Alfresco Airs Open Source ECM

John Newton, co-founder of enterprise content management (ECM) developer Documentum, and John Powell, former Business Objects COO, are using their expertise — and industry clout — to build an open source content management system (CMS) called Alfresco.

A technology review of the source code and binaries, which will be available for download at the project’s Web site Monday, is the project’s first attempt at creating a community around the content management software before the final release of the application in late 2005.

The group set its sights high with a dearth of open source alternatives, and it’s looking to capture market share in an area dominated by commercial ECM vendors, such as SAP , Oracle , EMC and Microsoft .

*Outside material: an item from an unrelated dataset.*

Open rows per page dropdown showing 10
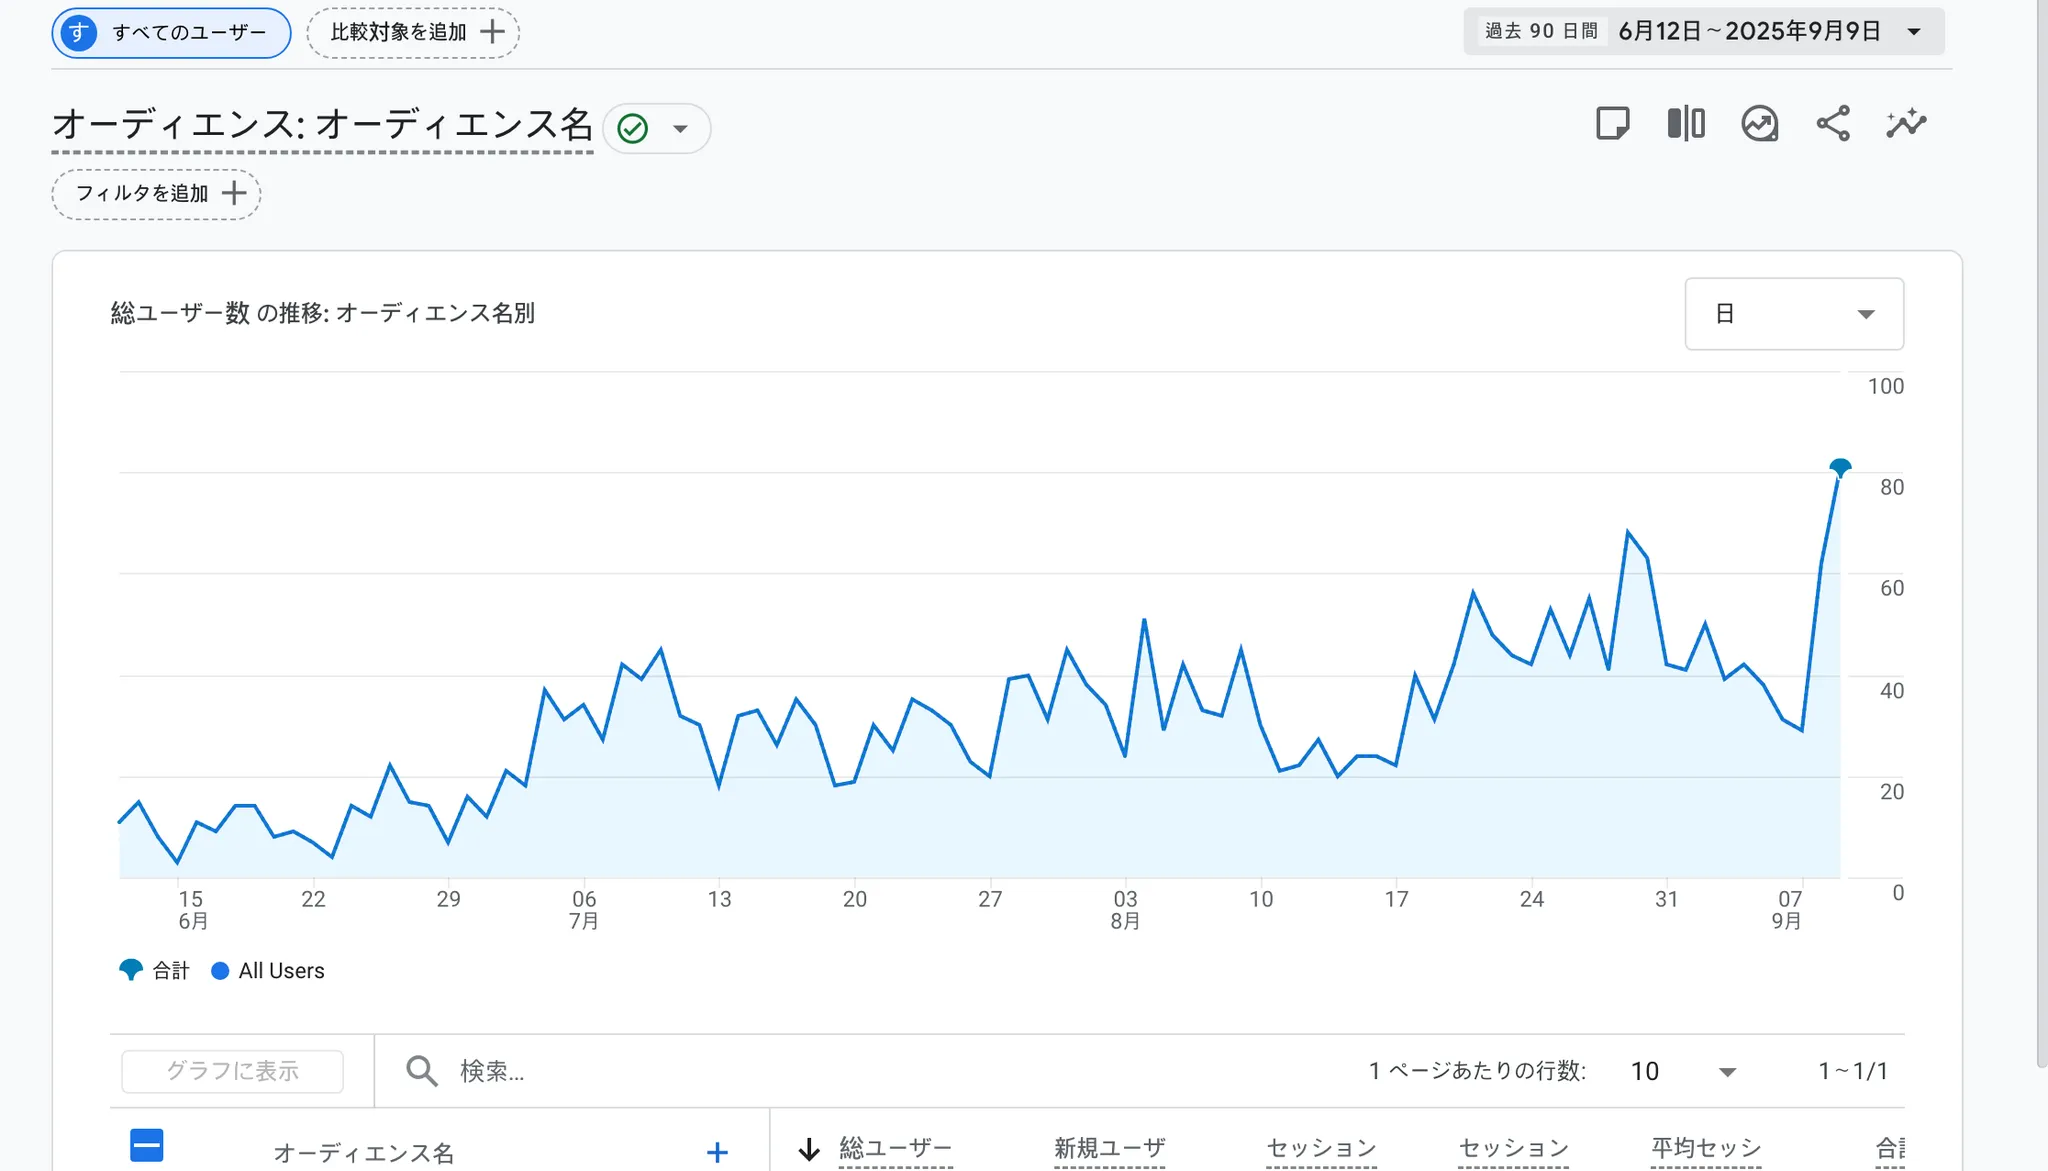Viewport: 2048px width, 1171px height. 1684,1071
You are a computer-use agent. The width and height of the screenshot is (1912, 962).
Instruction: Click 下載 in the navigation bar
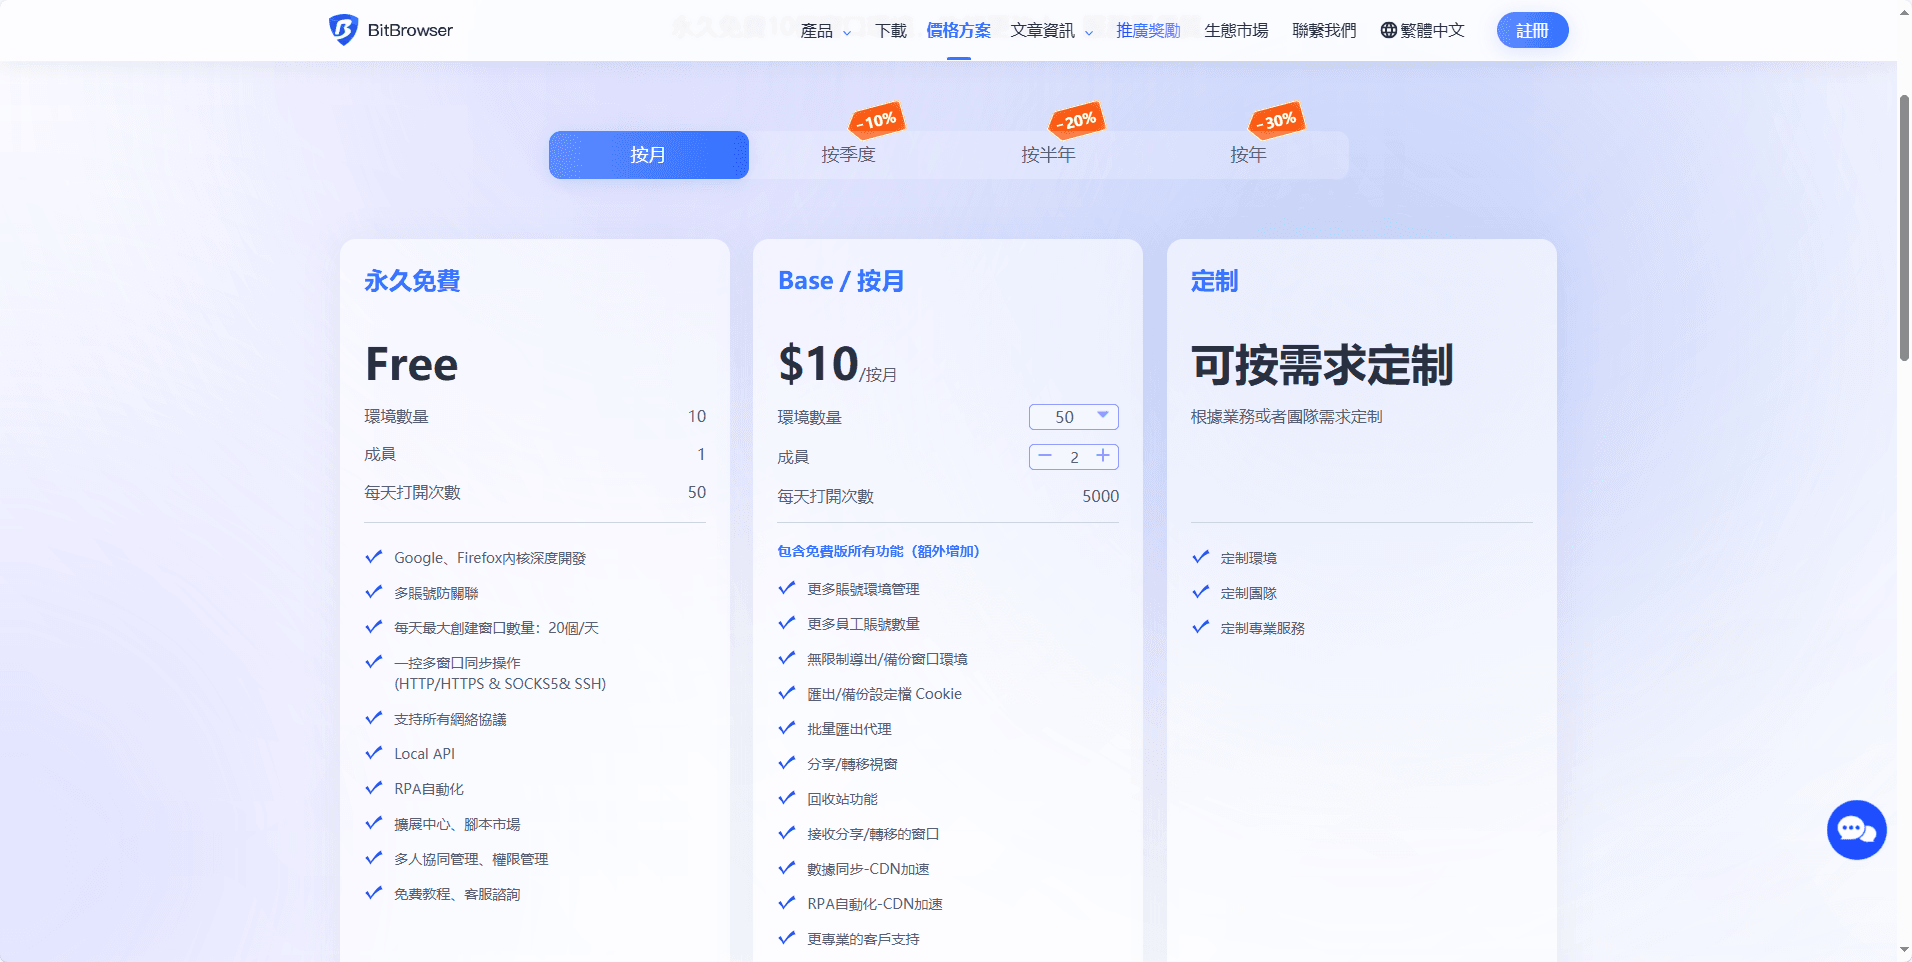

“There isn’t a lot out there that is prominent right now, and there’s practically nothing in terms of enterprise content management,” said Newton, who is also Alfresco CTO. “The way the entire enterprise software industry is going right now, it was absolutely inevitable that somebody was going to break into this space and become the MySQL of enterprise content management, and that’s what we’re about.”

Alfresco uses an emulation of the Common Internet File System (CIFS) to make it look like users are accessing a corporate shared drive, when in fact they are accessing the corporate repository of content.

It also lets users take work offline and synchronize when reconnecting. More importantly, CIFS provides Alfresco with Microsoft Windows file system compatibility, the first open source project to have such a capability, officials say.

The repository is architected using aspect-oriented programming (AOP), which allows developers to add new functionality to the program without having to duplicate code. The repository’s capabilities include authentication, full-text indexing and retrieval, metadata, versioning, locking and classifications.

The portlets that put a face on Alfresco are developed using Java standards, such as JavaServer Faces and the Java portlet specification, which integrates with any other portal using the same standard. Hibernate 3.0 will be used to map internal objects to the database, which for the time being will be MySQL, though officials plan to add support for other databases in future releases.

While the Alfresco project has been around for some time, Newton and a group of developers he recruited from Documentum, which is now a division of EMC, built the code from the ground up to make the software available under the Lesser General Public License (LGPL).

The license is similar in many ways to the GPL, except that it doesn’t place copyleft restrictions on software that links to the application — particularly proprietary software. This makes it more palatable for businesses running open source software.

Newton and Powell, the group’s CEO, have been funding the project since joining but received help with $2 million in seed money from U.K.-based Accel Partners earlier this month.

Alfresco comes at a time when the ECM market is ready for open source, Newton said. A clear indicator of the shift can be seen in the $2.5 billion ECM market, he said, where services revenue now make up a majority of that money, not new licenses. It’s happened before in other areas, he continued, such as application servers, databases and operating systems.

What Newton and Powell bring to the table, which puts them ahead of the many other open source ECM projects, is their industry clout. Newton, with his former ties to Documentum’s clientele, and Powell, with his own from Business Objects network, have access to the decision-makers at many Fortune 1000 companies.

Newton wouldn’t say how many companies are in line to test out Alfresco in their organizations, or even which ones, but he said there were a number of major banks and online services involved.

Outside the seed money and industry clout, Newton expects Alfresco to stand above other open source projects on the merits of its technology.

“There are a lot of open source content management systems out there today, but what they really are is Web content management that’s really more like Web site management,” he said. “Most of them don’t have any notion of a repository or reuse, and 99 percent of them are code you upload to your ISP to manage your Web site.”